Unfortunately the water-loving superhero has always been plagued by ridicule and regarded as a weak, unremarkable hero with useless powers. However, since DC’s New 52 re-launch in late 2011 Aquaman, with a well written, self referential narrative, which is grittier than expected, now stands a revitalised hero on par with the other DC legends.
With plans for a Justice League movie, including a reboot of Batman, it can be assumed that it will be treated in the same way as The Avengers, with each member of the illustrious league getting their own feature length genesis film. Hit television series Entourage predicted its fate as a box-office behemoth directed by James Cameron, and if this is the way Hollywood will treat this hero let’s hope they use the New 52 as source, where he will be dishing out all kinds of aquatic ass-kickings.

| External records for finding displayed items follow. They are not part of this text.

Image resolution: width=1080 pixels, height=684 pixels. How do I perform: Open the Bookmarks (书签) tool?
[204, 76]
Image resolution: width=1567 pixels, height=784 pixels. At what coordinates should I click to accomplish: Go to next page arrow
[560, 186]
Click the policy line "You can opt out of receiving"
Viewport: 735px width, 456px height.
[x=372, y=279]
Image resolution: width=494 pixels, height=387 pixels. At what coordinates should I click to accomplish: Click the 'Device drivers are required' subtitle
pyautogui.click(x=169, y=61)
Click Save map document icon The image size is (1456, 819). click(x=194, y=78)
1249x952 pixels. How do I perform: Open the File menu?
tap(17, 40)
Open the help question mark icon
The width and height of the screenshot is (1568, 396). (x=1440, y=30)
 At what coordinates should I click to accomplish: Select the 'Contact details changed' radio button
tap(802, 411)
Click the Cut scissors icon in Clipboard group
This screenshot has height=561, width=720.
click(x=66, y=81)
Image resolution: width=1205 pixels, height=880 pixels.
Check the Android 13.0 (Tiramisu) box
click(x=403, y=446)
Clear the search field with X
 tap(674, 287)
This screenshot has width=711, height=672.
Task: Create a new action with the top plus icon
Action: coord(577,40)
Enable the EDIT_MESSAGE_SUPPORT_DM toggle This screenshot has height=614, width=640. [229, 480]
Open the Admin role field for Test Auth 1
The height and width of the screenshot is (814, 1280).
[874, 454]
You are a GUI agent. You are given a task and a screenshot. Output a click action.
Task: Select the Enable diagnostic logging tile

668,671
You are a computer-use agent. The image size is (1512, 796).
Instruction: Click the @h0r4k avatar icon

This critically acclaimed graphic novel series created by British author Neil Gaiman and published by DC follows the central character The Lord of Dreams, the physical embodiment of the concept of dreams, who must rebuild his kingdom after his seventy year absence where he was imprisoned and held captive by an occult ritual. The series was originally a dark horror, but over the years more surreal aspects have been introduced and it has evolved into fantasy. Gaiman’s narrative really puts the graphic into graphic novel, as he frequently presents grotesque images and nudity. While the latter is rather subdued the gore isn’t meaning a film adaptation would be aimed at an adult audience.
Plans for a Sandman adaptation have been floating around since the nineties, where Warner Bros. were originally developing, but unfortunately it has remained in development hell. The Sandman would have to be a huge franchise piece, due to the size of its fan base, but also due to the amount of novels created. As shown previously it is a tough ask to translate Gaiman’s work from page to screen and only someone who is passionate about the source material will find similar results to Kick-Ass, Scott Pilgrim vs. The World and Watchmen.